> Text excerpt:
──────────────────────────────

Have to post before I forget too much of my dreams from last night. Before that, however, a brief anecdote. Hopefully my…stories are lucid, as I’m not tired as much as I am exhausted. I slept about three hours last night, followed by nine hours of work, so please have patience.
I won’t repeat myself too much. Although I didn’t spend last night how I originally intended, it was still quite excellent. Last night I blogged very late, and I’m not even sure what I said so I won’t bother to mention last night’s post more than I just did. I was half asleep and not entirely sober, so rereading it would likely be a very sobering experience.
Regardless, I still got home at a decent time and, since I was getting up at 8am for the gym before work, I went to bed at a reasonable time, before all my plans were ruined in some way or another.
Rather than fall asleep around 2am, I instead journeyed into one of my insane nightmare phases that are becoming harder and harder to escape; this kept me more or less awake, and haunted, until 6am, when I finally fell asleep—we will return here soon.

──────────────────────────────

> Supplied information:
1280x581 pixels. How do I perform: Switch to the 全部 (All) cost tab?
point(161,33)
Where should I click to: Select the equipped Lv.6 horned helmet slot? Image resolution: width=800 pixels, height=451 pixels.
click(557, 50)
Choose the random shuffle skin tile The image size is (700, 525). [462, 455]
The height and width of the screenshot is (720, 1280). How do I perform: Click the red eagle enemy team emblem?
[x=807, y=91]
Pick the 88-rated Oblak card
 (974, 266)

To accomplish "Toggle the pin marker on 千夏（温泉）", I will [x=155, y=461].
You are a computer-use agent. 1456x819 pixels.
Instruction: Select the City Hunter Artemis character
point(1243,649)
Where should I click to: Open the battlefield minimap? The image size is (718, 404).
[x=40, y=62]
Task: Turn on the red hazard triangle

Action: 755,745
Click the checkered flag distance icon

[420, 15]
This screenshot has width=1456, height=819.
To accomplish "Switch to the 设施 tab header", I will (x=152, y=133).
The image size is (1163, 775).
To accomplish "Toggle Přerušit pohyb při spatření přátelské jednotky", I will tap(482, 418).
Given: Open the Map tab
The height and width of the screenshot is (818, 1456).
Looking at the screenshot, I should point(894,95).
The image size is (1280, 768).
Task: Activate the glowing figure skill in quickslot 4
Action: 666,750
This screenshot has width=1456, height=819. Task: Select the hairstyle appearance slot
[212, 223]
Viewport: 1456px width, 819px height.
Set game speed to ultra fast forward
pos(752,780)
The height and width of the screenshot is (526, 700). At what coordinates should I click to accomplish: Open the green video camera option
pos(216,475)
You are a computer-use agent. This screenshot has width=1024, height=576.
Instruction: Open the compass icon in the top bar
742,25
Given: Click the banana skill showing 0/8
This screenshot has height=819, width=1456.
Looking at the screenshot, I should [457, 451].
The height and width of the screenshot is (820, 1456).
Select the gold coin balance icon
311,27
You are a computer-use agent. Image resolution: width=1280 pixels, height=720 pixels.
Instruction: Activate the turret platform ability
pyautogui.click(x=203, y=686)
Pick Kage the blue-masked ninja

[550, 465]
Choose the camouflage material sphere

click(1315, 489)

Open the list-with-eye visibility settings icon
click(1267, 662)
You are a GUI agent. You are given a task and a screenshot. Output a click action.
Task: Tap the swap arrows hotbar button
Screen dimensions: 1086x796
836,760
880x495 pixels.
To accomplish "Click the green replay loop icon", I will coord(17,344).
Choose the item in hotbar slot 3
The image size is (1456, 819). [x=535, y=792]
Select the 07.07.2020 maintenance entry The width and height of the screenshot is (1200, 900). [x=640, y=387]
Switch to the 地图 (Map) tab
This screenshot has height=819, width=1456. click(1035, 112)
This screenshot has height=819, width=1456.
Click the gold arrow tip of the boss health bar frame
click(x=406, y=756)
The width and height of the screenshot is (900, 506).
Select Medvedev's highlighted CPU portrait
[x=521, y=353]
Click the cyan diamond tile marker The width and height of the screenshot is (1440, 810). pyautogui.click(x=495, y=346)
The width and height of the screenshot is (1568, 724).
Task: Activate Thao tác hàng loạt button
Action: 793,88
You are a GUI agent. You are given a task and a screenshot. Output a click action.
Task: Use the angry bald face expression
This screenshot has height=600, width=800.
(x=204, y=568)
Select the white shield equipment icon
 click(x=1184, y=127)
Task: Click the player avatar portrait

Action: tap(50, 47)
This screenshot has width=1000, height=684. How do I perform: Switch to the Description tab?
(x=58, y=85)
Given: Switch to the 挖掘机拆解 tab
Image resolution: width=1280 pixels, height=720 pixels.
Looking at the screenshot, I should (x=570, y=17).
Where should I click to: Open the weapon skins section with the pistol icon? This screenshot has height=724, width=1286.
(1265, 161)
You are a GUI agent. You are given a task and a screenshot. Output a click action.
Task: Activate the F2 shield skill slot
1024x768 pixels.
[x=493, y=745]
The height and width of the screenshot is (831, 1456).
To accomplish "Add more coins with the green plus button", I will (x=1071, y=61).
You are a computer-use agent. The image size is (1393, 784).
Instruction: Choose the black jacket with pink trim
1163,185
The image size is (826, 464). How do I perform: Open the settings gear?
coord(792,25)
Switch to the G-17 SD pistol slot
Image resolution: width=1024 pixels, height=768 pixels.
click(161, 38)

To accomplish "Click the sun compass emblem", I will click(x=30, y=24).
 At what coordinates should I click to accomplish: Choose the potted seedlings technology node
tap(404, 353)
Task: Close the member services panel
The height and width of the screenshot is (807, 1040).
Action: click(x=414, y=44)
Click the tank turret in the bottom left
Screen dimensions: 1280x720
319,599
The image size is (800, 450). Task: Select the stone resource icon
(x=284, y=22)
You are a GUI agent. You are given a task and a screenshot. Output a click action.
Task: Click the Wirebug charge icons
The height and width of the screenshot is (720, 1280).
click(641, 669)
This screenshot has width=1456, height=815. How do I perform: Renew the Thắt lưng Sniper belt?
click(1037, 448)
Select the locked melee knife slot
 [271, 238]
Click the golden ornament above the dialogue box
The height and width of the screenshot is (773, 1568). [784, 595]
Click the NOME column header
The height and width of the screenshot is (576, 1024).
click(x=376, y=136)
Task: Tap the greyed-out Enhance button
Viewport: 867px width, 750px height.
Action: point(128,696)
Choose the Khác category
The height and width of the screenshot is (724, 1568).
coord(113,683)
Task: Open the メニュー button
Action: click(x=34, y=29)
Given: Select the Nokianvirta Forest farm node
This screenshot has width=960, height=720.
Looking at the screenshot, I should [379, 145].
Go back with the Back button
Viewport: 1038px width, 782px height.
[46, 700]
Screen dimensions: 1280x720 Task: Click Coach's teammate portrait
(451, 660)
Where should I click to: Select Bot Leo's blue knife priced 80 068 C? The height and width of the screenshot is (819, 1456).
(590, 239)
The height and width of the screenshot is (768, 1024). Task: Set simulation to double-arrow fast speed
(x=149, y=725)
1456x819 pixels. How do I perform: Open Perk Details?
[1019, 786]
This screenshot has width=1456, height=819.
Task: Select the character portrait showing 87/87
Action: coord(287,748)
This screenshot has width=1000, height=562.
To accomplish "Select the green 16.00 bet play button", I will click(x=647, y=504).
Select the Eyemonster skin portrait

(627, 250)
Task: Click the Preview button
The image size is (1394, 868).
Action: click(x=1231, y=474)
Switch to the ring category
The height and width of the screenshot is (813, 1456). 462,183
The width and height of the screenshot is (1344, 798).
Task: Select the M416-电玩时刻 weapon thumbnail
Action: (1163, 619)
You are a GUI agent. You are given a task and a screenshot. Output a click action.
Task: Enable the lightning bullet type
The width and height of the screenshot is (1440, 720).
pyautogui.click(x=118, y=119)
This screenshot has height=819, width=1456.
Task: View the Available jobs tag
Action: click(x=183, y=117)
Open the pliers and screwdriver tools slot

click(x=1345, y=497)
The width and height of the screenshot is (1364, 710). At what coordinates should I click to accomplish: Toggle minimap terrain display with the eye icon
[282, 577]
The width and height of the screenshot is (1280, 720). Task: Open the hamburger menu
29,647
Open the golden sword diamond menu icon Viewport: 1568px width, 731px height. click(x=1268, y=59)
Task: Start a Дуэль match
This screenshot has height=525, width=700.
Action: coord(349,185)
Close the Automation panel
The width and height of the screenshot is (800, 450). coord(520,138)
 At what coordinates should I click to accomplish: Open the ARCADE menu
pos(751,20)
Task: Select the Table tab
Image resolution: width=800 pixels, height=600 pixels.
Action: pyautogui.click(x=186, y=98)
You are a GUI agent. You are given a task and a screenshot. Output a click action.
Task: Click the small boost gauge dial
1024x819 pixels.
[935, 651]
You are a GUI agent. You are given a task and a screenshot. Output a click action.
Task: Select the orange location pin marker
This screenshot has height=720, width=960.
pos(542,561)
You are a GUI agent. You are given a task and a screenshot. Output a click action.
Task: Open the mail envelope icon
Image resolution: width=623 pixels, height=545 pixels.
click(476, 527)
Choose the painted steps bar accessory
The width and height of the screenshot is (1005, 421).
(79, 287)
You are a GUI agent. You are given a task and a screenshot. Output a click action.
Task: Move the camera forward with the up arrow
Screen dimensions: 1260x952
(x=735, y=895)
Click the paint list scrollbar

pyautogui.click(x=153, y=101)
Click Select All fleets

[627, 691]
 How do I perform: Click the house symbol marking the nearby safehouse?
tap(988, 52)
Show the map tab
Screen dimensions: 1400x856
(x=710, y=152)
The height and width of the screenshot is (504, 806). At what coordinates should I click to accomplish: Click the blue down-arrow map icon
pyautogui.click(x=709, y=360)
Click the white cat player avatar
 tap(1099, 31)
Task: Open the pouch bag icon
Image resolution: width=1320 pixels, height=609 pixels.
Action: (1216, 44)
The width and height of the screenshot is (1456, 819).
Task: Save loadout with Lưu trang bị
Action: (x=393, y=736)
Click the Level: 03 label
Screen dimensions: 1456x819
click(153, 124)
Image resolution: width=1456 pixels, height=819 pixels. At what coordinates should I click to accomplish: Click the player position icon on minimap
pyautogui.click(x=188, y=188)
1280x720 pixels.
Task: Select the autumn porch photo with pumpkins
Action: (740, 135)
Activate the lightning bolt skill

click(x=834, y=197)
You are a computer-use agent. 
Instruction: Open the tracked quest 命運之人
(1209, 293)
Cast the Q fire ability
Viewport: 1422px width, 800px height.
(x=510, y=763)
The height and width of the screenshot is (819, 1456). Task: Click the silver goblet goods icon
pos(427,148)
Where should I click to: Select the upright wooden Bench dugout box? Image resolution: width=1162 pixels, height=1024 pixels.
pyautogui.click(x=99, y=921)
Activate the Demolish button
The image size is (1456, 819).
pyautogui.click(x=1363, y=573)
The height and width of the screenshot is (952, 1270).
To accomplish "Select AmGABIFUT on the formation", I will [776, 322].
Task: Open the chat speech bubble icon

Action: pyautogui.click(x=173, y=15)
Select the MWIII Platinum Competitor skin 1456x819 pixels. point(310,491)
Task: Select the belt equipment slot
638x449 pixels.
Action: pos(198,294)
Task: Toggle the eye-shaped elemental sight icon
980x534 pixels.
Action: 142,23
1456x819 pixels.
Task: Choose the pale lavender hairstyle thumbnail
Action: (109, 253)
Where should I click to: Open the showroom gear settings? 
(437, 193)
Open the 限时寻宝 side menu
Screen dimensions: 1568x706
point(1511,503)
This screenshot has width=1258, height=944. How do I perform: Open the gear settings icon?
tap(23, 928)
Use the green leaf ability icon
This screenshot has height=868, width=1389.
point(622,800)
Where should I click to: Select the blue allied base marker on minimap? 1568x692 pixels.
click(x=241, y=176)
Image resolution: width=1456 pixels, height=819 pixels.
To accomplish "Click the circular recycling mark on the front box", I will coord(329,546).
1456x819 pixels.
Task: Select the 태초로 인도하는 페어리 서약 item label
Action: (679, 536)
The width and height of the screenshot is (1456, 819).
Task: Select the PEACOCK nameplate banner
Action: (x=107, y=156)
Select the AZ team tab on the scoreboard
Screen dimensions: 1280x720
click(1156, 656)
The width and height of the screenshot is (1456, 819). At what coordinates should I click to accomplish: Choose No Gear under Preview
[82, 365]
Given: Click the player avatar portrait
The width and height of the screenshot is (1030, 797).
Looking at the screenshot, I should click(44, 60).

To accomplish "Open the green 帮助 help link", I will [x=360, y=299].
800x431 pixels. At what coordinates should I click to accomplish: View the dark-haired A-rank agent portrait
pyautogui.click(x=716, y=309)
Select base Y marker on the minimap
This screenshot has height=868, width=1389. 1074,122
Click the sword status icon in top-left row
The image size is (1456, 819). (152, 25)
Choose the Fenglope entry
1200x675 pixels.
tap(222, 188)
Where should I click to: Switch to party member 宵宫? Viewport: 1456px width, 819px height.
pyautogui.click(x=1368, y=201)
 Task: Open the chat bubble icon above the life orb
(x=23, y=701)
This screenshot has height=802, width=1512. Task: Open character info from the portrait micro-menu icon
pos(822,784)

──────────────────────────────

> Jobs:
1. Answer these questions about the blog post on the writer's short night:
(a) How many hours did the writer sleep, and how many hours of work followed?
(b) What time was the writer getting up, and for what?
(c) Until what time did the nightmare phase keep the writer awake?
2. Continue the blog post on the writer's short night, picking up after its final sentence.

> Expected outputs:
1.
(a) About three hours of sleep, followed by nine hours of work.
(b) At 8am, to go to the gym before work.
(c) Until 6am.

2.
I wake up horribly tired at 8am, but I’m very committed and too stubborn for my own good, so I prepare for the gym followed by work. I eat and take my pre-workout supplements and do all that fun shit, and all the while my eyes are burning. Horribly. Bright red. To the point where they almost look to be bleeding. I can’t even keep my eyes open or look at anything, and it’s so painful that I’m becoming sick. In my exhaustion I didn’t bother to correlate my burning eyes to that I’m using the final drops of my contact saline solution, and the solution is not at all working as intended. Essentially, I’m shoving fire into my eyes and not bothering to put out the flames, but I’m too tired to process this, so I let the burning continue until I’m nearly blind.
And so then I decide to drive, naturally assuming nature will run its course and I’ll be fine soon enough. About two miles later I nearly crash my car because, guess what, I really can’t keep my eyes open. I’m for the most part blind, driving with my eyes shut, and so I force myself to turn around. The gym is not in my future today, and, well, I rather not die or kill someone else. Also, the pain is making me sick and I’m close to throwing up. I have an extremely high pain tolerance, so I assume this must be bad.
So I at least make one intelligent decision for the day. Quota reached.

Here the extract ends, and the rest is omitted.